Amelia scowled down the table at Scuttle’s fishbowl, and Biscuit knew she was remembering how Scuttle, Nana’s younger brother, had wrecked her Barbie town more than a quarter of a century ago and to this day had never apologized.
Judith too was now looking toward Uncle Scuttle’s fishbowl, possibly holding a grudge about the Barbie town debacle on her daughter’s behalf, so Biscuit slid half of her own serving of the casserole off her plate onto her lap. Immediately the fishbowl of Judith’s husband, Hanky, began vibrating.
“Hibiscus!” came his frail voice, “what do you—what do you think you’re—Judy, she—”
Judith’s head whipped around. “What did you do?”
“I—spilled some food,” Biscuit said, “is all.”
“Judith,” began Nana, “Don’t—” but Jasper interrupted her.
“They all do it!” the boy said. “They all dump your casserole into their napkins!”
Judith shoved Amelia’s shoulder back and peered at the napkin on her lap.
“I’m sorry, Mom, I—” Amelia began, but Judith silenced her with a wave.
“Don’t try to apologize unless you’ve got a lot of time,” she said. She looked past her daughter at Jackalyn. “Has your brat done it too?” Turning her glare back on Amelia, she added, “Where did you get that Volkswagen?”
“Don’t call me a brat,” said Jackalyn in a dangerously low growl.
Judith swung her attention to Jackalyn again, and she pointed at the scraps of casserole that had not yet gone into the girl’s napkin. “You will eat that, young lady.”
“I won’t,” said Jackalyn.
“Judith,” said Biscuit hastily, “it was my fault, I told—”
Judith didn’t look away from Amelia’s daughter. “Do I have to pry your mouth open and shove it in, like I used to with your mother? Eat it!”

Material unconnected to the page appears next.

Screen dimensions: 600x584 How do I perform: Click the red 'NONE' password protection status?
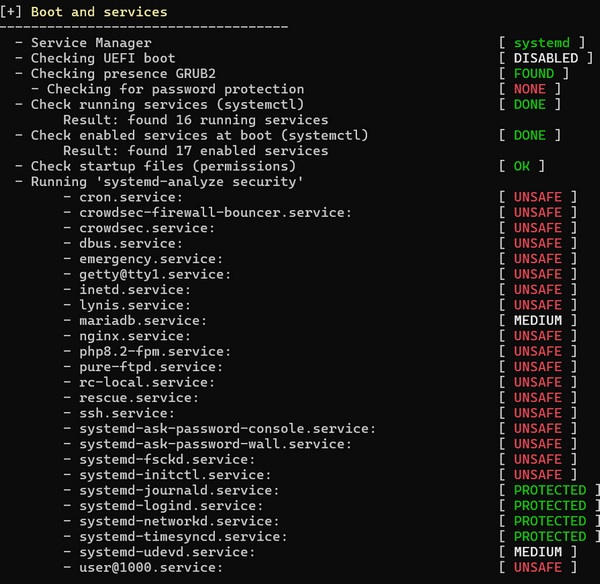[x=529, y=89]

“I won’t!” repeated Jackalyn, and with a loud crack her plate sprang into several pieces that spun across the table, knocking over a couple of wine glasses.
Biscuit jumped, but it was because she had felt a sudden cold pressure slide up her ribs, under her shirt. Across from her, Amelia had squeaked at the same moment and now looked away from her embattled mother and daughter to glare down the table.
“Touch me again,” she yelled at Grandpa Coldharp’s fishbowl, “and I’ll pour you down the toilet!” The water in Uncle Scuttle’s bowl was jittering again, and Amelia picked up a roll and tossed it at him. “And when are you going to apologize for wrecking my Barbie town?”
Hanky, not having followed developments, was still repeating in his birdlike voice, “Hibiscus, what do you think you’re doing? Hibiscus, what do you think you’re doing?”
“Shut up,” Biscuit yelled at him, “you . . . you dead busybody!”
Jackalyn covered her face with both hands. “Everybody shut up!” she yelled.
And with a staccato series of cracks and thuds, all the plates on the table broke, the bowl of mashed potatoes split and spilled its contents, and the ragged turkey rose spinning from the platter and fell heavily onto the tablecloth, knocking over two more wineglasses and one of the bottles. Red wine began glugging out of the neck. With the pop of an exploding lightbulb the illumination in the room diminished by half.
Beside Biscuit, the surface of the water in her father’s fishbowl was high concentric rings. “Stop, stop!” piped her father’s voice, overriding Hanky’s broken-record droning. “Dad, Judy—ah—”
He seemed to sneeze, and Biscuit jumped again as all the silverware on the table leaped into the air in twisted shapes. Nana just sighed and flicked her husband’s fishbowl with her fingers. From down the hall came the noise of her stair-traversing wheelchair platform banging to the top of its track and down and back up again.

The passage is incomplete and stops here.